United Nations troops did not retake the gulch until five weeks later, it was only then U.S. troops had a chance to claim the bodies left on the battlefield. King's body was found in a foxhole at the scene, one of seven soldiers from the atrocity that could not be identified. His remains spent the next 60 years at a military grave site in Hawaii called the Punchbowl, along with over 2,500 hundred unknowns from the Korean and Second World War. He was identified only as X216.

King's parents passed on, never knowing their son's fate. When his coffin arrived, the Army also turned over his file in his next of kin, a niece. In it were letters from King's parents. They had written to the Army many times after their son was declared missing, begging for information on what happened. His mother made sure to mention King's missing front tooth, an accident that happened when he was 10 years old. You can see it plainly in King's photograph.

It was that information that lead Army officials to X216, the missing tooth was cataloged in the file. Also in his file his chest X-ray taken when he was seventeen. Sgt. Dylan Shaw is the Army casualty officer who was in charge of King's recovery and transport. "Soldiers had to have chest x-rays done when they enlisted," he said. "We are able to compare these now."  A new generation of 3D  x-ray technology just made available a few years ago took an image of his remains and the two x-rays were compared to each other.

What King had lost as a ten year old boy was now how he was found.

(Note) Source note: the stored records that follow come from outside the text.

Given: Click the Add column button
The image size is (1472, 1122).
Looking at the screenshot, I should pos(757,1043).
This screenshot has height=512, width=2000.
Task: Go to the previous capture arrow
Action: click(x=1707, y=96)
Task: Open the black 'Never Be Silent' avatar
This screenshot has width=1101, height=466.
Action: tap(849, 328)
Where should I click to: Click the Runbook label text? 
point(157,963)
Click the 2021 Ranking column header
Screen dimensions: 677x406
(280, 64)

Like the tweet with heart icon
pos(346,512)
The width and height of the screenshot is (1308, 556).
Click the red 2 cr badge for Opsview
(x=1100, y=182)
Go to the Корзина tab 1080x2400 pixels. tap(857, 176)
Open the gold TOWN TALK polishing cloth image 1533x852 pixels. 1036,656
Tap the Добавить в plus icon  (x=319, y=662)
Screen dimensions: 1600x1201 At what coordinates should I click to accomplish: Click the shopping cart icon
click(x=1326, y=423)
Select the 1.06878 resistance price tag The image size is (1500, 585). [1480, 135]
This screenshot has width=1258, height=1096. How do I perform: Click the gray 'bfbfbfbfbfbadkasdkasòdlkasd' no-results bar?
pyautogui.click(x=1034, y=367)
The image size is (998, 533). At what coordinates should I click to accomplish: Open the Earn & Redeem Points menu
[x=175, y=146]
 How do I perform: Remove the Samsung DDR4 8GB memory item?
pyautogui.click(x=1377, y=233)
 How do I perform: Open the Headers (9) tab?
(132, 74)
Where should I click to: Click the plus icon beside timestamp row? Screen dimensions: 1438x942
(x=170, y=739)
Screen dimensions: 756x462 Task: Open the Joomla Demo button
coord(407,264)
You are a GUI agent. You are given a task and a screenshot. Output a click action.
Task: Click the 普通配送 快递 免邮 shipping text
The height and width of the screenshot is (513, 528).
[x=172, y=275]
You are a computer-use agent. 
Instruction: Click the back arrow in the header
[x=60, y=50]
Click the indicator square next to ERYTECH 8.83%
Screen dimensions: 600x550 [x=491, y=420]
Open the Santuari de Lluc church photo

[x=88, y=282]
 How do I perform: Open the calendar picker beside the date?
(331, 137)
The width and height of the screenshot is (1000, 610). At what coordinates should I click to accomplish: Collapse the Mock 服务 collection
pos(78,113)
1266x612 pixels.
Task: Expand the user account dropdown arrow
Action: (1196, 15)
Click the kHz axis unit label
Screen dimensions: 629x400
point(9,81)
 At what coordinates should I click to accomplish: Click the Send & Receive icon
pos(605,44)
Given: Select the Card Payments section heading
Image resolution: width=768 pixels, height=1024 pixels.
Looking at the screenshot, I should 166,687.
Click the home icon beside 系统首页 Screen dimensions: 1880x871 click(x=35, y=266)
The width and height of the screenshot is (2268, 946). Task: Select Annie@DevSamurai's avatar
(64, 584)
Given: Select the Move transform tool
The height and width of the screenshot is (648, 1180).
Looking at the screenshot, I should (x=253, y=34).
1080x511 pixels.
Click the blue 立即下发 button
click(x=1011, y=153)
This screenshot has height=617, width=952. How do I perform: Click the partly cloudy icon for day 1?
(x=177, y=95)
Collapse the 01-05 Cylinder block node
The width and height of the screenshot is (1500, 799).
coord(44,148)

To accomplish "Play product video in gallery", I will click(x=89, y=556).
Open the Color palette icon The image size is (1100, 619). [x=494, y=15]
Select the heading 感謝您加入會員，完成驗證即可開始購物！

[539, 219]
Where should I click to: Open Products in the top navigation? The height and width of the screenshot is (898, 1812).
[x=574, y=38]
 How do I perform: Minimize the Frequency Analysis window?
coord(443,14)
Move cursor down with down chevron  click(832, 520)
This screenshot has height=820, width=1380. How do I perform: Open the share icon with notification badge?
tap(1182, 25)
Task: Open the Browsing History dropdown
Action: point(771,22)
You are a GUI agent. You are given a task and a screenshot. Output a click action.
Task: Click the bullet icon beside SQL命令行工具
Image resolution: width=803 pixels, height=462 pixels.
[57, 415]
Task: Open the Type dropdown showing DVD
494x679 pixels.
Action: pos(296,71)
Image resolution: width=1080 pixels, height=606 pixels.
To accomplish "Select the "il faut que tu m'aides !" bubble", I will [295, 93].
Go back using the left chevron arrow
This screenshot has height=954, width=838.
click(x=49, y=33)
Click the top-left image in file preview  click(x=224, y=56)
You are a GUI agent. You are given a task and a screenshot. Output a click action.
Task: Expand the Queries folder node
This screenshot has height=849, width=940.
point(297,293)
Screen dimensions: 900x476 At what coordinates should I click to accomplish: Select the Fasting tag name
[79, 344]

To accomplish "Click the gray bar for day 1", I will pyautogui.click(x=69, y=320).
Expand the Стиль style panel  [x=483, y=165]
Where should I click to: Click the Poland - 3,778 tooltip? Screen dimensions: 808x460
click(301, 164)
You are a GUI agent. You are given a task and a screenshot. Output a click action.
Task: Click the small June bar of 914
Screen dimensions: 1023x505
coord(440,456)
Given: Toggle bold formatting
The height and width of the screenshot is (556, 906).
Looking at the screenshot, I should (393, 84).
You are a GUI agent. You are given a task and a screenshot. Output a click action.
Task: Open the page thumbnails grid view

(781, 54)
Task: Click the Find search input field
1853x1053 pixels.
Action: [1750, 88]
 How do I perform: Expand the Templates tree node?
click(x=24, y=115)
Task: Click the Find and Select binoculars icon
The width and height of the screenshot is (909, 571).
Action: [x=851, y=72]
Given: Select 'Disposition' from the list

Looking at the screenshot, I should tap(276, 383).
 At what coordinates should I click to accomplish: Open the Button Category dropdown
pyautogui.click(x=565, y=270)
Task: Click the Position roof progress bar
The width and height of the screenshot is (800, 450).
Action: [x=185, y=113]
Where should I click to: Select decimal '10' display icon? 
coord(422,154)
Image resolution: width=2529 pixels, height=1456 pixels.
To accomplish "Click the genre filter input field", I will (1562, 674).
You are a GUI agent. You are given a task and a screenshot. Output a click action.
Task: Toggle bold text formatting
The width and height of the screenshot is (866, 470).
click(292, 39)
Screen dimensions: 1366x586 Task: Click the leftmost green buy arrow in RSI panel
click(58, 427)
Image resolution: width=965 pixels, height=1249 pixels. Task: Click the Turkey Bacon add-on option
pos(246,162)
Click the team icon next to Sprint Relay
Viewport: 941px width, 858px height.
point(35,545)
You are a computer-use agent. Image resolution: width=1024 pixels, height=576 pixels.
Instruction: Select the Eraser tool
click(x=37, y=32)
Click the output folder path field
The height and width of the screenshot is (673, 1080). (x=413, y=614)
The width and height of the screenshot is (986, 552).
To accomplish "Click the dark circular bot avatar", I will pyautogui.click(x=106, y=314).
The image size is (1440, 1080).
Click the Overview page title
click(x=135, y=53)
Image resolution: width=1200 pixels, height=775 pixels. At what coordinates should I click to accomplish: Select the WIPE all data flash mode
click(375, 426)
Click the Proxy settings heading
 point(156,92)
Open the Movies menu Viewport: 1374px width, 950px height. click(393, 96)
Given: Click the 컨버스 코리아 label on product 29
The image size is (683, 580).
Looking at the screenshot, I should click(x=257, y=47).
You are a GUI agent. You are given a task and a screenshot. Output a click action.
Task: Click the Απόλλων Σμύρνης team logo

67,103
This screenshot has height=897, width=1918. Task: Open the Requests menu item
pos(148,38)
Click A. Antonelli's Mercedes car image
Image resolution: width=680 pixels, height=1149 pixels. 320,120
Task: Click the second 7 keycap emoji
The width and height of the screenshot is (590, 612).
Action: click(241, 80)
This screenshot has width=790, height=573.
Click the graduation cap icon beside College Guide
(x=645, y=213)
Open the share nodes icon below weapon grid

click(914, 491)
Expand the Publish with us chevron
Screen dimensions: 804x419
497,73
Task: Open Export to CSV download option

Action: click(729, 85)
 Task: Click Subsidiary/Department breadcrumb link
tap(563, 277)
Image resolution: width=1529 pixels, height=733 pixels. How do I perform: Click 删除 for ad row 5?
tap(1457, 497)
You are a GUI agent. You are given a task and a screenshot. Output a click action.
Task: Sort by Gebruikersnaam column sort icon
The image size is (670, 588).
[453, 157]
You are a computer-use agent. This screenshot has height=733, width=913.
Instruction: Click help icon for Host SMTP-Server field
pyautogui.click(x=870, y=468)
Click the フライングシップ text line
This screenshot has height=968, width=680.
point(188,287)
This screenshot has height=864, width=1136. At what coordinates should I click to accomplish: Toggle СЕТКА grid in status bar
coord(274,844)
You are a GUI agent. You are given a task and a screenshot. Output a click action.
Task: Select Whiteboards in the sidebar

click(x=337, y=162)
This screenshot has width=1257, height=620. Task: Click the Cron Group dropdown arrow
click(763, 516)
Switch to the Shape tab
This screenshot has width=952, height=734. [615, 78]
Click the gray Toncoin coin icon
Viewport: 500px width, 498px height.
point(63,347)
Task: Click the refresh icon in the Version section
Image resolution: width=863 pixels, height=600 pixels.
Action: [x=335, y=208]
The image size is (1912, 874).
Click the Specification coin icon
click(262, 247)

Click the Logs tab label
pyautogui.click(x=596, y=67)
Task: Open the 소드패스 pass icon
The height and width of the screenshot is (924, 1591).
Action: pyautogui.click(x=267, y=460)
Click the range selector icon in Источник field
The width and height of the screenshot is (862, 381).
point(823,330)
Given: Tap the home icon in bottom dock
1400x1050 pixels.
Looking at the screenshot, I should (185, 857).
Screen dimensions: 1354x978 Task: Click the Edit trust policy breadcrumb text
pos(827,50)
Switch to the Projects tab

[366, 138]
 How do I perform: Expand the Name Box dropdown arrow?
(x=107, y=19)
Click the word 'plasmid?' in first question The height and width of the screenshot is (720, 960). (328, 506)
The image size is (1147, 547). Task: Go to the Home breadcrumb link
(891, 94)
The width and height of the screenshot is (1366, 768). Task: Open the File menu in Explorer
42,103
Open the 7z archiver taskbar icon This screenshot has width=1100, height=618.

King had a brother who had a daughter -- Judy Austin of Burleson who is listed as King's next of kin.  She and her daughter, Danna Yeates, also of Burleson, were at DFW Airport on Wednesday morning to take possession of the body. Yeates has a son in the Marines. She found the day especially poignant. "With my son being a Marine, it makes you wonder," she said, with a pause to gather herself, "what the mothers whose son's aren't coming home, what my great-grandmother felt when her son didn't come home."

King's niece, whose mother was 2 years old when he left for the Army, said it best. "He's so proud to be home," Austin said, fighting back tears, "and we are so proud to have him home."

The Army staged a formal procession at the airport to unload his flag-draped coffin. He was giving a full military funeral on Friday. After 60 years they returned to him his name and brought him back to Texas.

It should be mentioned that recreating a crime scene from 62 years ago cannot be done. However, the Army will label, photograph and chart every bone that is recovered from a soldier fallen in combat. Officials came to a general conclusion. King was shot four times, all in the "hip area" -- I'll let you interpret what that means. It is horrific to imagine how he spent the last hour of his life, bleeding out in a mud hole on the other side of the world.

But the sky over Korea looks just like the sky over Burleson, or anywhere else in the world for that matter. It is all blue. I would like to think that, in his final hours, King looked up and imagined himself, wished himself, back home in Texas. Now, 62 years later, that wish has finally been granted.